Abingdon Abbey Buildings

Long Gallery Timber Dating

We are very grateful to David Clark, local buildings historian, for providing this article.

Sampling of the timbers was carried out in February 2013 by Drs Dan Miles and Martin Bridge, and was successful in pointing to a year during which the Long Gallery was constructed. One group of samples allowed a precise date of 1454 to be obtained for the felling of the timbers. Another sample could not have been felled any earlier than October/November 1454 and could have been felled as late as February or March 1455. Although a further group of samples produced broader age ranges, these all span the same date of 1454/5. The practice at that time was for the carpenter to select his own trees in the light of the sizes and shapes needed, and have them felled in winter when the leaves were off, so they could more easily be taken from the woodland. The initial framing was done somewhere nearby, the timbers marked with numbers, dismantled, and brought to site, all this taking a few the weeks, allowing erection on site in the spring or early summer while the weather was better.
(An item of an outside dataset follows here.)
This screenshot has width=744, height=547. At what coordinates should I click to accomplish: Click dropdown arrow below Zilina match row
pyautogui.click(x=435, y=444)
So construction probably started in April/May 1455 and probably took most of the summer to complete.

The date shows that the Long Gallery was built during the abbacy of William Ashendon, who was notable in bringing the abbey’s finances into some sort of order, but sadly the obedientiars’ accounts for 1455 are missing, and we therefore cannot say specifically what the building was for. It is, however, very similar to other lodging ranges at abbeys and great houses, such as at Dorchester Abbey and Tretower Court, and may have replaced the ‘monks’ guesthouse’ that was repaired in 1376, and so by 1455 may have reached the end of its useful life.

Who built it? One candidate as carpenter might be John Braunch, an Abingdon man who worked during this time at All Souls’ College, Oxford. As there are some archaic features in the carpentry at Abingdon, one might guess that the designer was getting on in years. There is an important family of Braunches in Abingdon, one of whom became its MP, and further research on them may be useful. As for the stonework of the south wall, we may be on firmer ground in suggesting the builder was John Abbot (alias Hikkes) a mason who was certainly working at the Abbey in 1454.

As ever, new findings raise new questions, but now there is a firm date, we can return to the documents a bit clearer as to what we are looking for.